GLORIOUS THINGS OF THEE ARE SPOKEN, O Lord our God; not least this week in St Peter’s Square in Rome, and in the Cathedral Church of Christ in Canterbury. Pour out most abundant blessing, we pray, upon your bishops Francis and Justin. Grant hope to each, that they may walk humbly with all your children, women and men, of every nation and faith tradition, in faith and in love.
Interviewed by the BBC on Tuesday, after the glorious Inauguration service in sunlit Rome, Professor Eamon Duffy said, “I’m not optimistic. But I am hopeful”. Interviewed today after the glorious Inauguration service in Canterbury, Canon Giles Fraser said, “I’m not optimistic. But I do have hope. And hope’s a good theological word”. Prophetic men, I think.

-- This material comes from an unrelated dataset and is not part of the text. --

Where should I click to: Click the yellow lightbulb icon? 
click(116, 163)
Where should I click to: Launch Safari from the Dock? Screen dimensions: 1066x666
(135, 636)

Pope Francis and Archbishop Justin alike have called the disciples of Jesus of Nazareth, our Christ, to care for one another and to care, sacrificially and unafraid, for all our sisters and brothers in all creation.
Both bishops have called upon humankind to place its trust in God. And it’s the heart of God, the Anointed and anointing Fount and Source, and Mother and Father of all life, where any of us may best place our hope, for in the heart of God all the redeemed creation will dwell in love and mercy and peace. The lion shall down with the lamb. God redeems. God shows creation redemption, “the way home to ourselves”.
And that hope and faith and love in human hearts all around the world begins in this moment. This moment.
This morning I was delighted to preach on the “I AM” sayings of Jesus in our local Bramhall Methodist Church. The I AM we see in Jesus is the same I AM who brought hope and vision to the great leader Moses. I am Simon, an extension of I AM – in company with every other living thing – a member of the Anointed I AM who was, and is, and is to come. Therein lies my grounds for hope. Therein is my Eternal Christ – the Anointed, the Christ that can be accessed and adored by all humankind. The eternally Anointed and anointing God.
After the service this morning a dear member of the Methodist Church gave me a copy of a rather glorious poem, created by the hand and heart of a Jewish friend of hers, a poem about the prayer that God may grant “to us sinners eternal life”. I pray that neither Jean nor the poet will mind me sharing the gift more widely:
Eternity
… et nobis peccatoribus vitam aeternam
‘Give us eternal life’, you prayed.
‘What is Eternity?’ I asked.
‘Eternity is where there is
No time – where all events, all ages
Co-exist,’ you said.
‘If that is so, why need you pray
For what’s already here?’ I asked;
‘If all events that ever were
And ever will be co-exist,
‘Eternal’ means ‘Today’. ‘Edward Lowbury
Thank you Professor Duffy, thank you Canon Fraser for your honesty. Thank you Pope Francis and thank you Archbishop Justin for your honesty and service. Better to place hope in the eternal God than to be merely optimistic - whether in Canterbury or Rome. None of us, if we’re honest, are very optimistic about ‘solutions’ being found quickly for some very major issues facing humanity at large, not just the Church. But hope, that’s quite another thing – indeed a properly theological word!
Let there be another Lenten ALLELUIA today for that glorious things have been spoken! And may every shade and hue of humanity pray to be eternally reconciled ‘Today’.